■ TASK BRIEF ■
Across these entries, how many lines contain the word "handle"? Answer with only the number.

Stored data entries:
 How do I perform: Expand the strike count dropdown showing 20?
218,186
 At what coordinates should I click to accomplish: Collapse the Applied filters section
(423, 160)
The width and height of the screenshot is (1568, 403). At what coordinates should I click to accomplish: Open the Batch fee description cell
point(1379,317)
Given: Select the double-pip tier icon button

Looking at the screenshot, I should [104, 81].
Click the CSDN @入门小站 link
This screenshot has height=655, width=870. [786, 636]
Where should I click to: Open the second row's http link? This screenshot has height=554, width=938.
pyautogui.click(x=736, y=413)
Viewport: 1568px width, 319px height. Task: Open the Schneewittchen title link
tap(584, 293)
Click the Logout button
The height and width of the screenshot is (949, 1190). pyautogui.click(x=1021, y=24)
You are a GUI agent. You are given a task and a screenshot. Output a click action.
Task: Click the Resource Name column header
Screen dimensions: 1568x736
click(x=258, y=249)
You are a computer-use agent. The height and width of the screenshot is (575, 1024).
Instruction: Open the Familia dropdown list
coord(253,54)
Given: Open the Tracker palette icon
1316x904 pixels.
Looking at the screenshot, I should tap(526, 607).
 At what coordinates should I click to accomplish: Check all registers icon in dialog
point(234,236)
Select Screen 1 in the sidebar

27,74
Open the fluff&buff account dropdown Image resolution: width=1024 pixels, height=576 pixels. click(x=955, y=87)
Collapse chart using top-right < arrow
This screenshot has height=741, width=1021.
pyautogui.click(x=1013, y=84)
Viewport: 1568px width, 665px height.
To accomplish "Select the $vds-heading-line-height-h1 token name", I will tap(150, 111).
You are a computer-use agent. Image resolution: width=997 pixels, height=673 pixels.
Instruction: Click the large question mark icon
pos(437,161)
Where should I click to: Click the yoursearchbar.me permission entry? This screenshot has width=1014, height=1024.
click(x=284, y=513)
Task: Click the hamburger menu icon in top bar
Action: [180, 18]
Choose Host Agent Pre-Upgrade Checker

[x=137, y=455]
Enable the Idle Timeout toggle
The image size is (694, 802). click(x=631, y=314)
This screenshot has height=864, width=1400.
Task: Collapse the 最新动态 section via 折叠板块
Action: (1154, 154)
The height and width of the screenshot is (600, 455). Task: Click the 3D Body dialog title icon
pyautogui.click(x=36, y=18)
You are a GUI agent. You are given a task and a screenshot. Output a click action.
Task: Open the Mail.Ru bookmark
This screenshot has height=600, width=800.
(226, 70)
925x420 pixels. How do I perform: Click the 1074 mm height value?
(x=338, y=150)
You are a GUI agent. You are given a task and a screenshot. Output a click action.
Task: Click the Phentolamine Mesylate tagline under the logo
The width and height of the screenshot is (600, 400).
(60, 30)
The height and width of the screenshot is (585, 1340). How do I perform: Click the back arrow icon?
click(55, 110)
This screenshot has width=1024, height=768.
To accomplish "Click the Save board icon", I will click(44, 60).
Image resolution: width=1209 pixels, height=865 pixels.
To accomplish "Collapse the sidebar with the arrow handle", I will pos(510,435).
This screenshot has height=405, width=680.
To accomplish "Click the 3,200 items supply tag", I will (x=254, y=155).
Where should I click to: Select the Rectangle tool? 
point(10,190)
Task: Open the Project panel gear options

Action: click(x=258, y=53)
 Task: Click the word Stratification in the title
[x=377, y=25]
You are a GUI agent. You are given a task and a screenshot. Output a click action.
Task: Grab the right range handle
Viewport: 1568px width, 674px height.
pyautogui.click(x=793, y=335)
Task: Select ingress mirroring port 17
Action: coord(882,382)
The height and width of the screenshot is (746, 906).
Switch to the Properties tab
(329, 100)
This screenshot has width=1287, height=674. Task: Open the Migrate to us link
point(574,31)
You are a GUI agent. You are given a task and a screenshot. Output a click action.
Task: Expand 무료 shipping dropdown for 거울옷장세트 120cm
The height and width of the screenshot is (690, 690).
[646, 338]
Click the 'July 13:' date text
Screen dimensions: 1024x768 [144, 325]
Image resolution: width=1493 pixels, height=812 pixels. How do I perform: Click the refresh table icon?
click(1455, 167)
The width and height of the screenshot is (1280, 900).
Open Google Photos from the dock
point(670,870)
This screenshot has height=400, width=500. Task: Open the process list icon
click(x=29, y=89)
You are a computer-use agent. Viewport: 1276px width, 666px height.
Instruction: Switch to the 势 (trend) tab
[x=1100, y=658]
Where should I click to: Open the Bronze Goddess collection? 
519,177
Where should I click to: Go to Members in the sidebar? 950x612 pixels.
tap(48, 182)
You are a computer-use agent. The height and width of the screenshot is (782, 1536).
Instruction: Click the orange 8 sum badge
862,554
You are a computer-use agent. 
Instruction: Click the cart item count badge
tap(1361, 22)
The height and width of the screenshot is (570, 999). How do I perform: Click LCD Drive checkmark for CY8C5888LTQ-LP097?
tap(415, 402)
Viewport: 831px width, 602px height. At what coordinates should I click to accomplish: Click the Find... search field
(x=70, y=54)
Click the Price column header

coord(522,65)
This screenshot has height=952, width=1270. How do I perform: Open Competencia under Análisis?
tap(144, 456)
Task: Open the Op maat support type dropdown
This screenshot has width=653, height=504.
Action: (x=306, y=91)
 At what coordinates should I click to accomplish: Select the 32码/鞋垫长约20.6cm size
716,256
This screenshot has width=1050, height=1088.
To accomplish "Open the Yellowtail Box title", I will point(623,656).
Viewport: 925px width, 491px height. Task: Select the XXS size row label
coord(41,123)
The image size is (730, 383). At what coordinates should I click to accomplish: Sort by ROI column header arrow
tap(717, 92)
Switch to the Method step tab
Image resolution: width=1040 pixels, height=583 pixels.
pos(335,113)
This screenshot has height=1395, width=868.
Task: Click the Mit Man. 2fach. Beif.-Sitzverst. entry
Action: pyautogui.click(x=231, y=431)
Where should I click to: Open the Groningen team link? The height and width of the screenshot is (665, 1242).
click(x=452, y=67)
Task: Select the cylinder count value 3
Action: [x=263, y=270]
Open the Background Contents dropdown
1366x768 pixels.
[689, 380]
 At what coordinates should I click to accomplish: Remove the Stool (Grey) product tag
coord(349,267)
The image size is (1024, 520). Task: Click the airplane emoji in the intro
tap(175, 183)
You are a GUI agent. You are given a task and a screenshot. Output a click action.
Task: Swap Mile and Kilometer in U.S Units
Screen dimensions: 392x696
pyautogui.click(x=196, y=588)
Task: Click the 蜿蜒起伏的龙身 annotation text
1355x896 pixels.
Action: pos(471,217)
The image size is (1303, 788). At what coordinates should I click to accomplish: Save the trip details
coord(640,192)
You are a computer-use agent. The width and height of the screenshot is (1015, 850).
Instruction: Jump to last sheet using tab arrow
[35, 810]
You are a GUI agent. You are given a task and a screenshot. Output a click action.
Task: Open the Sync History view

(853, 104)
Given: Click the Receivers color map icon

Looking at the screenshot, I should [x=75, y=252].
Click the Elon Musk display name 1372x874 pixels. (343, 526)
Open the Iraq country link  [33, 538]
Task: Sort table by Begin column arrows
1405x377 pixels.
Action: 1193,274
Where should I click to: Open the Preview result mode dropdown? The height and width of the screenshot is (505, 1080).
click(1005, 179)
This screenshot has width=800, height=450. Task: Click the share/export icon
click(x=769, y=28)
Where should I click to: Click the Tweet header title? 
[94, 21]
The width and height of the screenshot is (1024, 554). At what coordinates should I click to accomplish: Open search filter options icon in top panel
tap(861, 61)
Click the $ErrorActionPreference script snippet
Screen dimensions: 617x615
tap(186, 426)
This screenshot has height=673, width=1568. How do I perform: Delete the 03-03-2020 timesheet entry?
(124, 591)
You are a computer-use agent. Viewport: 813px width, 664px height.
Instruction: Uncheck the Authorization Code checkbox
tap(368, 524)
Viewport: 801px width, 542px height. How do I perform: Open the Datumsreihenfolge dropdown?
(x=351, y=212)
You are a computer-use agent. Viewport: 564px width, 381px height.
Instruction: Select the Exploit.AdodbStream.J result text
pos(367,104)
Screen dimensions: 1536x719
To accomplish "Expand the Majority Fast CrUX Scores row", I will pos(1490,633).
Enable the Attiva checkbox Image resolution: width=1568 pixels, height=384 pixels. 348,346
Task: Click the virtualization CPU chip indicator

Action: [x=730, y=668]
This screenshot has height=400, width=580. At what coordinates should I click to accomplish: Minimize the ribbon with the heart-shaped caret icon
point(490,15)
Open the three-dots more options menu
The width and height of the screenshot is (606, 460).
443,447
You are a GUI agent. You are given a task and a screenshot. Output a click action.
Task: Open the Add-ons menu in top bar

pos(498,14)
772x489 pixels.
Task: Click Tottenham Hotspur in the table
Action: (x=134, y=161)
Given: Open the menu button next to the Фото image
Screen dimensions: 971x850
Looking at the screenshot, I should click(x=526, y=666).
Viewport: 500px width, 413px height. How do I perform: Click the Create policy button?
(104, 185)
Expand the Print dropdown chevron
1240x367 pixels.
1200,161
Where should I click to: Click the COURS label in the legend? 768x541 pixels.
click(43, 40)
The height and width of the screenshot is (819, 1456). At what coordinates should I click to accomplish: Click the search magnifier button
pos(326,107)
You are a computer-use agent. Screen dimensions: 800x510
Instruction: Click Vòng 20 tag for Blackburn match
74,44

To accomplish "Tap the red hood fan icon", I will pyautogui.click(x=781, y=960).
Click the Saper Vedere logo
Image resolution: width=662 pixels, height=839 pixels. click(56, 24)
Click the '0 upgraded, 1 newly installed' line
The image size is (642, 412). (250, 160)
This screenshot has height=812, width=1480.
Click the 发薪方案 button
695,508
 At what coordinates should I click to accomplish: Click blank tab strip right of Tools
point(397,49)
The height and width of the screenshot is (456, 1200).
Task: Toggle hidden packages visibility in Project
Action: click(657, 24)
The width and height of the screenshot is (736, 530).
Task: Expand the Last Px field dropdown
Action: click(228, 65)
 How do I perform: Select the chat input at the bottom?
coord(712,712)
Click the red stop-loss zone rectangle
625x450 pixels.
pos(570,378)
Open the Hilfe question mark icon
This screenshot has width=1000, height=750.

■ EXERCISE RESPONSE ■
2